Arde la casa, on political violence, family and exile

Arder la casa, on political violences, family and exile by Margarita V Beltran

What is a name

if It can not be heard

written or said?

And what is a truth when it can not be mention?

not when your life and the lives of your loved ones are at risk.

We are stading in a limbo, where language takes a subtle form

Filled with euphemisms and turns

We stand there because it is the only place where we are safe. by now.

I see him from afar and I can only understand him through nouns,

he appears as a silhoutte, found in the top of the road

all that remains is us, my mother, my brother and I

Spectators of our own history

***

In 2015 my papa crossed the Colombian border fleeing the political persecution to which he had been subjected for decades after finishing his term as mayor of a small town on the border with Venezuela.

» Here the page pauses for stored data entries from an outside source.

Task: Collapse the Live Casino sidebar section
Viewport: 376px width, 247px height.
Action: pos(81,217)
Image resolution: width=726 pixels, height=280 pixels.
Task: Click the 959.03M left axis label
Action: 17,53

I remember him disappearing on different occasions when I was still a child, but then, fairy tales that my parents told me justified his absence. In 2015, for the first time, I understood my family fragmented and separated in the harshness of a country where political violence reaches the worst statistics in the world.

I began this project with the need to encounter my family through our phographic archive and in doing so I understood the multiple layers involved in the experience of political violence in Colombia. Violence has not just one straight form: it can be simbolic, it is discoursive, it can come in short but poignant waves, is passive aggresive, It can be heroic, It camouflages itself in cultural traditions, it presents itself in the most unusual ways.

There are three elements that run through the narrative construction of this project: fire, bullfighting and the figure of the caudillo. The fire as an element inserted in the Colombian popular culture, used in the december celebrations for the tradition of the , in which a doll in the shape of a person and of real size, stuffed with paper is burned to symbolize the closing of the year that passes and the burning of the bad things. Fire has also been used to threaten, to frighten and to instill fear and in some cases to kill. Our house which was set on fire as a threat when my father took office as mayor, burning part of the mountain of forest belonging to the property.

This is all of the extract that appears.